A monetary incentive turned out to not be a determinant of (non)participation. This is in line with results from our other population-based studies in urban Northern Germany, i.e. a resource-rich setting. In a pilot study in Pretest 2 of the German National Cohort, a monetary incentive was not associated with participants’ willingness to participate in future studies [18]. Likewise, in a study on serial home-collection of anterior nasal swabs for S. aureus surveillance, a monetary incentive did not increase participants’ compliance with the study protocol [19]. These findings are important for cost-efficient planning of future studies in populations such as ours, but may not be transferable to research settings in resource-poor countries.
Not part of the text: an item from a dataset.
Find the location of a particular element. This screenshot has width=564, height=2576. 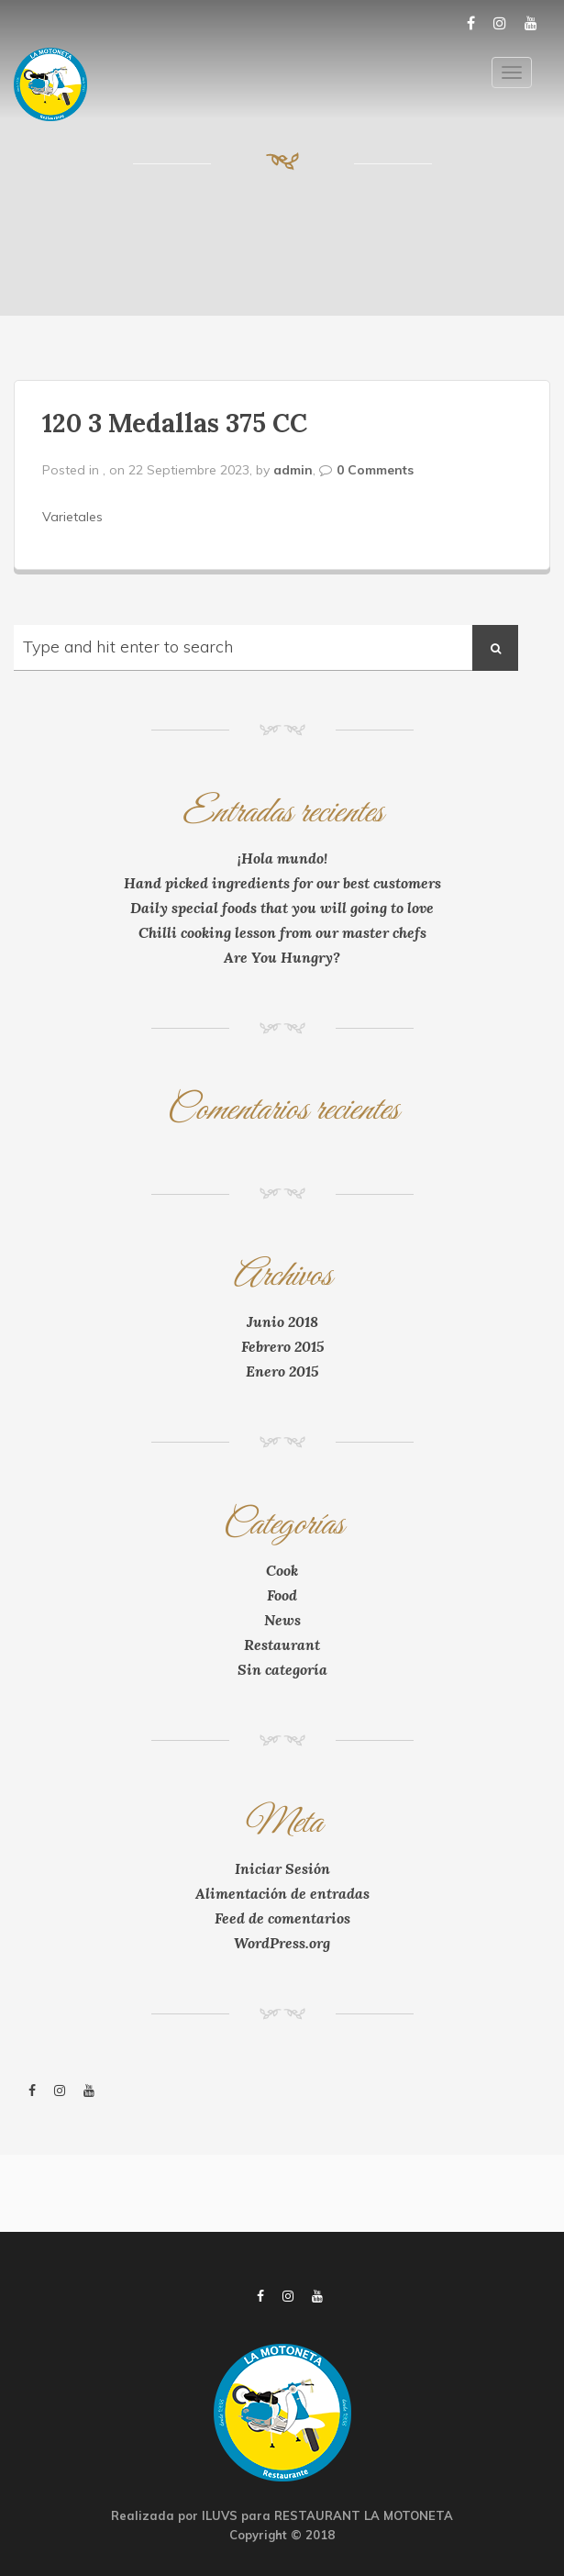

The response rate to the influenza vaccination study was very low. Therefore, new strategies are required to recruit adequate numbers of study participants for studies where representativeness of the general population is important. Sampling based on the residents’ registry alone turned out to be an inefficient way to recruit a study population representative of the general aging population. Although we oversampled older age groups to achieve representativeness in terms of age, it is difficult to control for other parameters. For example, we missed frail individuals living in nursing homes. Thus, one needs to consider other sampling approaches in addition to the traditional register-based sampling, such as recruitment in nursing or residential care homes for elderly individuals, family physicians’ offices, or other places with a high accumulation of senior citizens, such as senior citizens’ associations or community support structures for the elderly. A recent systematic review showed that response rates were higher among population-based studies which apply face-to-face interviews, provide home visits for examinations, or had a less intensive study protocol [20]. We did not address the first two aspects in our present study, but it appears plausible that, in addition to offering a stream-lined study protocol with few interventions, providing home visits could further increase participation rates in health-related studies among elderly individuals.
Limitations of the study
This study has two potential limitations. First, only one third of the nonparticipants returned the nonresponder questionnaire. This subsample may be biased in terms of selected sociodemographic characteristics and may thus not be representative of the general population. For instance, we failed to obtain information about nonparticipants who could not complete and/or mail the questionnaire due to frailty or dementia. Second, the 10-item questionnaire was administered to the participants of the vaccination study at the last follow-up visit. Experiences made while participating in the study may have affected their attitudes toward health research and participation in health-related studies.